L’idolâtrie découle de l’ignorance des lois de la vie

L’idolâtrie découle de l’ignorance des lois de la vie

L’idolâtrie, c’est le processus qui consiste à accoler une valeur d’admiration excessive, ou d’adoration, face à une image qu’on se fait d’un concept ou d’un être. L’idolâtrie est une base sur laquelle s’appuie la programmation inconsciente de l’homme qui n’a pas réalisé que sa fondation réelle, son identité réelle, n’est pas basée sur des prémisses extérieures à lui-même, mais sur son lien entre les différents aspects de sa multi-dimensionnalité intégrée.

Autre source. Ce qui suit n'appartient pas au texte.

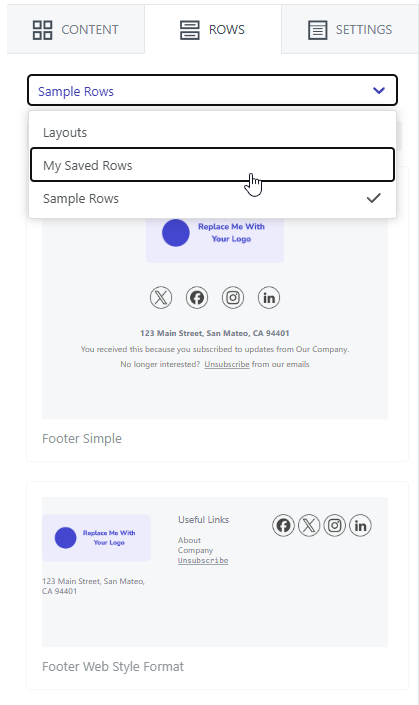Screen dimensions: 419x705
Task: Switch to the Settings tab
Action: (350, 30)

Derrière l’idolâtrie repose le besoin à l’être humain d’être dominé par des formes subtiles et occultes, c’est-à-dire par des plans où travaillent des forces qui le gardent prisonnier d’une vision étroite de la vie, une vision limitée par l’apparence des formes rencontrées au travers des expériences du quotidien. Cet humain vit l’illusion de diriger sa vie, mais il vit plutôt les répercussions des forces qui travaillent à faire évoluer ses corps subtils ainsi que son mental.

Cette étape transitoire dans l’évolution de l’homme est nécessaire afin de permettre une descente graduelle de sa propre lumière dans la matière ; une descente trop rapide de la l’énergie universelle de l’homme dans ses corps inférieurs créeraient de trop grands chocs que l’homme ne pourrait soutenir. C’est pourquoi cette étape transitoire est régie par des plans d’intelligences supérieurs dans l’homme et non par un ego non intégré. Un ego désireux peut vivre l’illusion d’une grande intelligence, mais cette intelligence sera liée à un intellect non intelligencé aux lois de son esprit… donc il vivra d’une intelligence en évolution, non intégrale, accompagnée de toutes les illusions s’y rattachant.

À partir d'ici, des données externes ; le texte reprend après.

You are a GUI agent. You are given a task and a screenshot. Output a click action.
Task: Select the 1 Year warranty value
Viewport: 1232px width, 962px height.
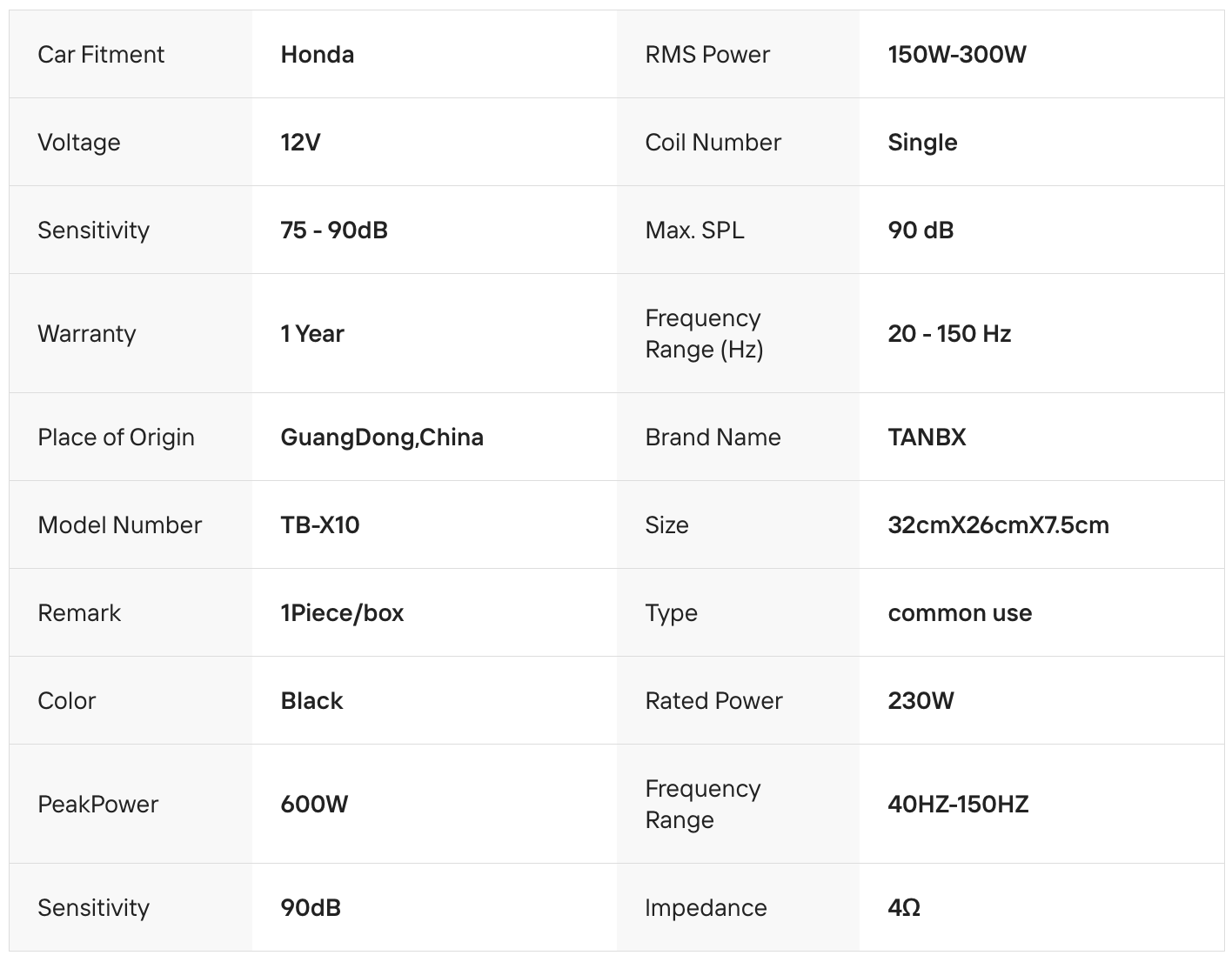click(x=312, y=334)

L’idolâtrie démontre à quel point l’humain ne se connaît pas dans ses fondations réelles. L’homme intégré dans ses principes fusionnés n’a pas besoin de se comparer à qui que ce soit, ni de monter qui que ce soit, ou quoi que ce soit, sur un piédestal, puisqu’il devient sa propre mesure face à lui-même. Il n’a plus le besoin de se mesurer à qui que ce soit puisque sa nouvelle mesure devient sa propre intégration face aux événements de la vie. Idolâtrer un individu démontre le manque de compréhension de l’être face à sa propre direction de vie, face à sa propre évolution de conscience.

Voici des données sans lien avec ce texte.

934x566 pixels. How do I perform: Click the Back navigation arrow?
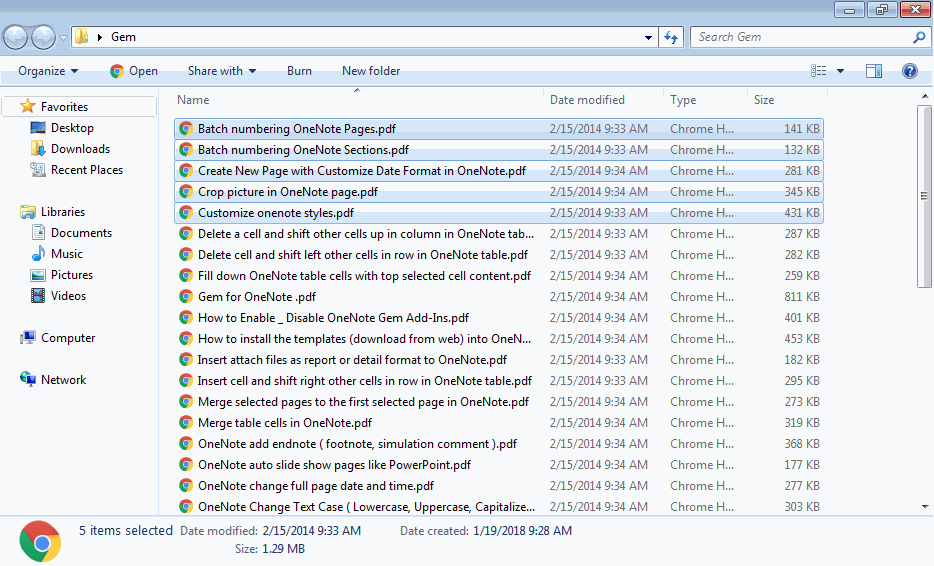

Aucun être, incarné ou non sur le plan matériel, n’est idolâtré par l’homme nouveau. Ce dernier est capable de voir l’intelligence réelle qui repose derrière la manifestation de ces êtres, mais l’homme nouveau ne vibre plus aux mémoires inertes de ces individus. Vibrer à la mémoire d’âme de ces individus est équivalent à mettre de côté son évolution réelle, pour retourner dans le bassin de l’homme en évolution dans un cadre involutif, c’est-à-dire dans un contexte qui lui permettra de parfaire ses corps subtils et les rendre apte à, un jour, vibrer au réel de sa vie.